The good news is that many of the smaller counties are on schedule and seem ready to go. Some, such as Aitkin County, say they have never experienced problems with the new registration system. But even in Carlton County, where auditor Paul Gassert came down and testified at a legislative committee hearing last month about the maddening delays his employees were encountering, there is a sense of optimism and relief. "After that hearing, I think the secretary's office got the message and fixed some things," Gassert says.
Of course the flood of new registrations is more akin to a manageable stream in these counties, which finished inputting their pre-October 12 registration cards many days ago.
Even in a midsized area such as Anoka County, Elections Supervisor Gary Poser reports that his employees still get bumped out of the computerized system on a daily basis. And in Blue Earth County, Director of Taxpayer Services Patty O'Connor (no relation to Hennepin County's Pat O'Connor) says that the system remains a headache. "Anybody whose registration card we received after October 12, we send a card out telling them they have to go to their precinct and register," says O'Connor. "But the system has been dropping the address of the precinct on the card. This is typical: They fix one thing and another screws up. The system wasn't ready. That's not surprising. We are going to get a new tax program here in the county and every vendor has told us that it usually takes from 12 to 18 months to do conversions and go live with it. The secretary of state's office rolled out this system at the end of June--that's just four months."

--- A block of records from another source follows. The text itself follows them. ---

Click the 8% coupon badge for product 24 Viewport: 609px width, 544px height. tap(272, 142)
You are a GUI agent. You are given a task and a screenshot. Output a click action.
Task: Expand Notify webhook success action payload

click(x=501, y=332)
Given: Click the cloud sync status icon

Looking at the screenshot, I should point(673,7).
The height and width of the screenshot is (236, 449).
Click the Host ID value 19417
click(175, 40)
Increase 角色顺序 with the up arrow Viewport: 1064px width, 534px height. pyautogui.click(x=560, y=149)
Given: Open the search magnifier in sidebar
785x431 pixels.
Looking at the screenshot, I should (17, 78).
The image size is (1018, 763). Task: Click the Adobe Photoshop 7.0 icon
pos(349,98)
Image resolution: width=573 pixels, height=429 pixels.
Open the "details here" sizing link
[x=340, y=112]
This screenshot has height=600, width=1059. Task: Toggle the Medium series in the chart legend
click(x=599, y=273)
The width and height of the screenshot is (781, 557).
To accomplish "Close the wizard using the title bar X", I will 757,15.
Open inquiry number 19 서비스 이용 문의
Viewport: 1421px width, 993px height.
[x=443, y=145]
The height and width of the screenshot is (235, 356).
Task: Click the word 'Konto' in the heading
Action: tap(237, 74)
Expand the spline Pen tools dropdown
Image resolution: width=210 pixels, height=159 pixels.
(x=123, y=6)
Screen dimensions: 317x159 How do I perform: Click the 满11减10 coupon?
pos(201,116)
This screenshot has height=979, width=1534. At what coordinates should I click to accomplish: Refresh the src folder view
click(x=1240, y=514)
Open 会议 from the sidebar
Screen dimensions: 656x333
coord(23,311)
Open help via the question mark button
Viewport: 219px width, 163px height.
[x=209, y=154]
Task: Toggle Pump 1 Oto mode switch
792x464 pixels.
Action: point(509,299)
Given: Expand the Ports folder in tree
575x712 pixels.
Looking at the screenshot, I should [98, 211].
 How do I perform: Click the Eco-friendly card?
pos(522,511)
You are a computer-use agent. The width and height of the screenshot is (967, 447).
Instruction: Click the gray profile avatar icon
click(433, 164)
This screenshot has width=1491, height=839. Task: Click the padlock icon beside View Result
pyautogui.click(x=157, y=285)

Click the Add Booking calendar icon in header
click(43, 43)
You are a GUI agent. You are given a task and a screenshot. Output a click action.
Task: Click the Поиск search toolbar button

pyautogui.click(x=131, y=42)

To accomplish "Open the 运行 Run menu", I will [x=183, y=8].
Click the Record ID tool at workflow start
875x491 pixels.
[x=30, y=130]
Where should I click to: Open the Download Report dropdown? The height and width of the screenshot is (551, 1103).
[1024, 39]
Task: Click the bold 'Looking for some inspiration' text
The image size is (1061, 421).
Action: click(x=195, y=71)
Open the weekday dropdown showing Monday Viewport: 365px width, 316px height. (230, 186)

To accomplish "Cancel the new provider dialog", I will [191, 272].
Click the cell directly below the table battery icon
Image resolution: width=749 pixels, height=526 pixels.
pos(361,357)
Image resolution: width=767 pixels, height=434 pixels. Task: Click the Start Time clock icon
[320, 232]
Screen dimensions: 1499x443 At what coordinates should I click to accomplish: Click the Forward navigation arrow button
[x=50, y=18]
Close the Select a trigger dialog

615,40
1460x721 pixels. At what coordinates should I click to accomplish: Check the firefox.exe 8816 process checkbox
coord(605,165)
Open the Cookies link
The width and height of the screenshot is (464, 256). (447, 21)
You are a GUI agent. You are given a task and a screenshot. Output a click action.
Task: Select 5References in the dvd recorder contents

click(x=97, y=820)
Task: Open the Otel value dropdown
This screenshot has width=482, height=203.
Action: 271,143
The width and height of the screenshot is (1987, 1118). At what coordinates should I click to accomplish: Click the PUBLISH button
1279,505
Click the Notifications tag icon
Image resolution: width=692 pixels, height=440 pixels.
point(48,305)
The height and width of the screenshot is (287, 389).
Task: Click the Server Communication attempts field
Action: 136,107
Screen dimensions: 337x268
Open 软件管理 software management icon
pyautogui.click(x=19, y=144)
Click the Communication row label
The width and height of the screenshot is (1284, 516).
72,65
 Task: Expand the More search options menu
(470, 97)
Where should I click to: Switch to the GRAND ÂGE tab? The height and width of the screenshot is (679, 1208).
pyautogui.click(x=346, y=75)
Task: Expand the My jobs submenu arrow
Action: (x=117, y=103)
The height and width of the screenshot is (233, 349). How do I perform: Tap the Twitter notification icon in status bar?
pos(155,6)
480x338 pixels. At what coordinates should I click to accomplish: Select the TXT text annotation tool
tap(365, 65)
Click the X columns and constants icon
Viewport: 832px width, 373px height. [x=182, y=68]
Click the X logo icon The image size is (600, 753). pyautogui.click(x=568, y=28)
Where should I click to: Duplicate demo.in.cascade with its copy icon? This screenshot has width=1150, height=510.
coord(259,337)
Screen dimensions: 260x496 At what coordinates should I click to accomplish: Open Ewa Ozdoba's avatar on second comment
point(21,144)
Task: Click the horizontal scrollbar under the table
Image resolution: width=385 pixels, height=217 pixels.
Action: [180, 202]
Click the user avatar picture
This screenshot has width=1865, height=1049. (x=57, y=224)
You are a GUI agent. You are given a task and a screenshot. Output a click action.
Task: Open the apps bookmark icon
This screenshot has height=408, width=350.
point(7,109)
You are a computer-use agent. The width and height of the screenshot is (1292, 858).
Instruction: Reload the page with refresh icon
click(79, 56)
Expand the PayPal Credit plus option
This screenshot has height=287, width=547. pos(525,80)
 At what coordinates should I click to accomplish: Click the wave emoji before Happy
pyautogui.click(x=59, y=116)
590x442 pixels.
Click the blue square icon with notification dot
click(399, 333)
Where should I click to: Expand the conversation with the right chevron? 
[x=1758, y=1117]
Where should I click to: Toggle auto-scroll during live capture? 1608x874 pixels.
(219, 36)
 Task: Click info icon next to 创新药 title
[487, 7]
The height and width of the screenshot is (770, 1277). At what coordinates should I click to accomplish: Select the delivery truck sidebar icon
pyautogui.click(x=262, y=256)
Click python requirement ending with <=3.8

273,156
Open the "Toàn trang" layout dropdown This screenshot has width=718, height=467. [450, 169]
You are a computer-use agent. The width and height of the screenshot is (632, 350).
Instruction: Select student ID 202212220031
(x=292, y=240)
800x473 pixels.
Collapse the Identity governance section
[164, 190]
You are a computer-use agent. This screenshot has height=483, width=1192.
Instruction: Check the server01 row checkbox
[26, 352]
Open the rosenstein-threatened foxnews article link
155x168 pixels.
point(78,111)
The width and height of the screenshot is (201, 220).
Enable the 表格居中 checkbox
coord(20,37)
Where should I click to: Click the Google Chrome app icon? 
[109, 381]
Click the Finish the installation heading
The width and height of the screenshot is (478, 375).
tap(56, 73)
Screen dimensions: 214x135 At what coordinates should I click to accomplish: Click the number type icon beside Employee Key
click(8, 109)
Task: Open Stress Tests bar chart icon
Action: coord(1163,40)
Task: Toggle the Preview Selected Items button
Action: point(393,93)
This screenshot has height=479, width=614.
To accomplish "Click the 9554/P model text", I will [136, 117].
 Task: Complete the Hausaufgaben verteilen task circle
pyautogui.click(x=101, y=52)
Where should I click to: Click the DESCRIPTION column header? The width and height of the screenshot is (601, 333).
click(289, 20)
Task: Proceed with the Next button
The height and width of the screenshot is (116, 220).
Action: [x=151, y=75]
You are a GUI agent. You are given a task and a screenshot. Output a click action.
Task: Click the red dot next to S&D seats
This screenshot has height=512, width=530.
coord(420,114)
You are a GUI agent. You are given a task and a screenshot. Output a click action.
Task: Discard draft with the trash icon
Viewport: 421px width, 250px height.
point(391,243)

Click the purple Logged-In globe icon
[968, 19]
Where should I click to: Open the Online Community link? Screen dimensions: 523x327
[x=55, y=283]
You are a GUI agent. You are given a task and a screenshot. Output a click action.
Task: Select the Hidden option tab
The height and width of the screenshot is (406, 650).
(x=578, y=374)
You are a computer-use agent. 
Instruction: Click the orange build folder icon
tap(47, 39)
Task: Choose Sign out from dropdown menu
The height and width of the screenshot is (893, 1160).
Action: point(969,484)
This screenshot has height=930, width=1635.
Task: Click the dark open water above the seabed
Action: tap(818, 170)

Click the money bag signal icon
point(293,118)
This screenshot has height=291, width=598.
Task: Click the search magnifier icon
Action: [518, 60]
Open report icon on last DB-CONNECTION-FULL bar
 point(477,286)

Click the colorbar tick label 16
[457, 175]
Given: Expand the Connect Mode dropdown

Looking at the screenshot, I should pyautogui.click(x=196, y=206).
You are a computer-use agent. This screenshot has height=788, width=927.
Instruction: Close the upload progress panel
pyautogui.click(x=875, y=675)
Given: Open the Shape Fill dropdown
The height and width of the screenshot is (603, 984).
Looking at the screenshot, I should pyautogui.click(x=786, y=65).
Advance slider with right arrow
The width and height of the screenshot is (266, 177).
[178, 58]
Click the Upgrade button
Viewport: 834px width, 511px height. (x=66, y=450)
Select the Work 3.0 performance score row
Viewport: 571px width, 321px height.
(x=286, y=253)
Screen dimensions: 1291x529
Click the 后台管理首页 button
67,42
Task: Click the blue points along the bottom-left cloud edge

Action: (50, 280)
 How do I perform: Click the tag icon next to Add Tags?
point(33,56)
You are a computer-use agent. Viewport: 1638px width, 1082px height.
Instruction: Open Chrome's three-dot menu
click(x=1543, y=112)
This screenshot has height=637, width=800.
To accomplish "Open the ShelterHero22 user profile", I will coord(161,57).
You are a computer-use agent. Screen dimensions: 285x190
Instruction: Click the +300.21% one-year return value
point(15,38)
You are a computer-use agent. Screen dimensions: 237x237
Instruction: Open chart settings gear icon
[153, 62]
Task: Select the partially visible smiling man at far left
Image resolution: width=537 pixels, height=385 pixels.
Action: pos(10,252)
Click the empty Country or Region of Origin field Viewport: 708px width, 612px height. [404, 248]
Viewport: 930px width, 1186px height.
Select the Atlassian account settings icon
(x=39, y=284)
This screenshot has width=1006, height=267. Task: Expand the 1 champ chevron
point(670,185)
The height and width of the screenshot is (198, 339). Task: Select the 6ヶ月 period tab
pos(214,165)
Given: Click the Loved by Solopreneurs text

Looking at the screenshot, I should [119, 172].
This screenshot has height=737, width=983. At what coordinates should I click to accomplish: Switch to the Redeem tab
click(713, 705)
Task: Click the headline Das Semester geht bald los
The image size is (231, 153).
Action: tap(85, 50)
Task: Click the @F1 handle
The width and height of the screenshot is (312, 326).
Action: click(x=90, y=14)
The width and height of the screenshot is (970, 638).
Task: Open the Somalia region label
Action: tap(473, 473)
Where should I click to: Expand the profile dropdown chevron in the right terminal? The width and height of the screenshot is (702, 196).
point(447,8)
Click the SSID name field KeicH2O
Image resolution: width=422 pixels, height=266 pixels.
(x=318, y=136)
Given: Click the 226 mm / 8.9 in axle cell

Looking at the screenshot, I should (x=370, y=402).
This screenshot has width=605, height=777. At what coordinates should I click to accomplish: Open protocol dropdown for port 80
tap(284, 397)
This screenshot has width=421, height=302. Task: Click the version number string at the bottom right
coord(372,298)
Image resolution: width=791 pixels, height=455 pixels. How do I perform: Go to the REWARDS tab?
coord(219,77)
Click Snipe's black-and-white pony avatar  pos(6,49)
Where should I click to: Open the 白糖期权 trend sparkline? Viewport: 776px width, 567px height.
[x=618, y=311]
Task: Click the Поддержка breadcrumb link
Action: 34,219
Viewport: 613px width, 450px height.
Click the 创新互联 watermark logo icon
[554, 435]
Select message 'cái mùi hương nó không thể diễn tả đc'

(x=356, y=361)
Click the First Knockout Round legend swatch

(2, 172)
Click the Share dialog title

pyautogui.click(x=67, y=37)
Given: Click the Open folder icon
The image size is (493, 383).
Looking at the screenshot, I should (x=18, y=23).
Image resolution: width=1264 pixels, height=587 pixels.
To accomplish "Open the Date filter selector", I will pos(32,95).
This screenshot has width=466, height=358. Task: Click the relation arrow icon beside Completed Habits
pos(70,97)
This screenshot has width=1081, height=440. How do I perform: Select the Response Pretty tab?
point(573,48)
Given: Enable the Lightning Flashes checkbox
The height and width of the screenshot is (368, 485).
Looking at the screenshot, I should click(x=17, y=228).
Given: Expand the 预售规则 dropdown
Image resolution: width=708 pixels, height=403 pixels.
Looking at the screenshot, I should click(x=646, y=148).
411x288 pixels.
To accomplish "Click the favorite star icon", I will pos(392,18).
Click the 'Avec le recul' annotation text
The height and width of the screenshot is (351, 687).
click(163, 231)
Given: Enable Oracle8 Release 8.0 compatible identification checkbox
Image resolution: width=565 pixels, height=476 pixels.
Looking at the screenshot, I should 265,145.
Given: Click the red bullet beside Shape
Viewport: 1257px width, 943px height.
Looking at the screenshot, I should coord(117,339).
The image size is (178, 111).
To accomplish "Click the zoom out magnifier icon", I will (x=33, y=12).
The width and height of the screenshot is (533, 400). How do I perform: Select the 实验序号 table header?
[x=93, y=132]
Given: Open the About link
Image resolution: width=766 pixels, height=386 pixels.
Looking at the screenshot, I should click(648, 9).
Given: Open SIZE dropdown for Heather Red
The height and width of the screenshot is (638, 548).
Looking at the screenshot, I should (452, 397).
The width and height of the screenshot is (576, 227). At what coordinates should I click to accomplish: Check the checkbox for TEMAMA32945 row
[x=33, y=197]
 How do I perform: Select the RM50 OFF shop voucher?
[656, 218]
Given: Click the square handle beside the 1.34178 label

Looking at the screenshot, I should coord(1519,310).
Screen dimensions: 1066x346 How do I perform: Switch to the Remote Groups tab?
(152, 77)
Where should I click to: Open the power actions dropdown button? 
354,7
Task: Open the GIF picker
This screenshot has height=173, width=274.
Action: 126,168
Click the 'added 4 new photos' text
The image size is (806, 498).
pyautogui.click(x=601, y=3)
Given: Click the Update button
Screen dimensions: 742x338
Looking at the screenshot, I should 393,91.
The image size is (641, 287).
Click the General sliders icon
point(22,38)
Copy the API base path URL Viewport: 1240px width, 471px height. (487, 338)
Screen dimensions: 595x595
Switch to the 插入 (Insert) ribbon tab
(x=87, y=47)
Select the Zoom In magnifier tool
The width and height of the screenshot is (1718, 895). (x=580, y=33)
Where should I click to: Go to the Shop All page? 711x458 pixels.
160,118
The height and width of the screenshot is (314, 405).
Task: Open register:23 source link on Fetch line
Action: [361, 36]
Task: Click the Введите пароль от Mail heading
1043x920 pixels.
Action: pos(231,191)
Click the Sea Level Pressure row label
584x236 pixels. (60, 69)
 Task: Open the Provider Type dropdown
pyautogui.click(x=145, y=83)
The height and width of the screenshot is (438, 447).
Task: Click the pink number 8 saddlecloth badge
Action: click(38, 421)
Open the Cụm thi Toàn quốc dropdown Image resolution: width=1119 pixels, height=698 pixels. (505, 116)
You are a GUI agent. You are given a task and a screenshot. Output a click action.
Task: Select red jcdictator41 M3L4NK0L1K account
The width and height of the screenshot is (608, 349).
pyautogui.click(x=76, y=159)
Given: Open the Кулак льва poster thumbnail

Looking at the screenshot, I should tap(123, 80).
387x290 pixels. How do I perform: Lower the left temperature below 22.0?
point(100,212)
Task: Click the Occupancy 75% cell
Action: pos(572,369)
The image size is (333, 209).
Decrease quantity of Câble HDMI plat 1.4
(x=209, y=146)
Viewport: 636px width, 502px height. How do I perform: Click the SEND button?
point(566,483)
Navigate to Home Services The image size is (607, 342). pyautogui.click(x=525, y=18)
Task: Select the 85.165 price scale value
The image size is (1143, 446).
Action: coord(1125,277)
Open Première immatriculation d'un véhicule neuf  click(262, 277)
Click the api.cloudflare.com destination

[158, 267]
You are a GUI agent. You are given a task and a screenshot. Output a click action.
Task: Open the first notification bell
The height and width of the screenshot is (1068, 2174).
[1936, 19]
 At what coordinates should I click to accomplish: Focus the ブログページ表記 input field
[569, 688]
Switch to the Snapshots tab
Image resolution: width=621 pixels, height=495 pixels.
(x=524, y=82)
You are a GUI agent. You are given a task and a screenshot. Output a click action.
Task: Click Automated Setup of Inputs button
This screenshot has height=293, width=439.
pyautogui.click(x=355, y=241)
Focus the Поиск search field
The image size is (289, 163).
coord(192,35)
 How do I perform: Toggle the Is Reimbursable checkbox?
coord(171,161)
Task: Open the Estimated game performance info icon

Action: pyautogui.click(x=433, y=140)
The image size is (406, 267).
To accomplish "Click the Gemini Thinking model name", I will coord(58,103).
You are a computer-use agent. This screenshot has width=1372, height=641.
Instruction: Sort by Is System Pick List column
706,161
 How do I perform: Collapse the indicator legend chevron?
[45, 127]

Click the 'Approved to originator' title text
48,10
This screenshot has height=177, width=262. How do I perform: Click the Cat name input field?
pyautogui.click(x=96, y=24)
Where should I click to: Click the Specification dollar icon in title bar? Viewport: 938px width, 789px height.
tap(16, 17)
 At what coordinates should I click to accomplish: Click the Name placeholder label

Nearly everyone we interviewed emphasized that getting bumped or flagged by the new system doesn't preclude any eligible Minnesotan from voting because of the state statute allowing for same-day registration. But as a practical matter, it does discourage people from participating. All indications point to a massive turnout at the polls, and the seemingly interminable wait in line will become particularly aggravating--and, for those with necessary obligations and commitments, untenable--if one finds he or she is bumped and has to reregister.
The closeness of the presidential race, the heightened impact it will exert on the future course of our country, the brouhaha over Florida in 2000, and the steady escalation of partisan rancor all augur for a particularly heated and chaotic day at the polls. (And as if that weren't enough, we also have Kiffmeyer's infamous "profile of a terrorist" handout and warnings from the federal Department of Homeland Security about schools--the site of many polling places--being vulnerable to terrorists.) "We have so many people interested in the process from all political angles, who are talking about being at or near polling places. I fervently hope these people will give election judges and staff a chance to conduct the election the way it is always done in Minnesota," Botzek says.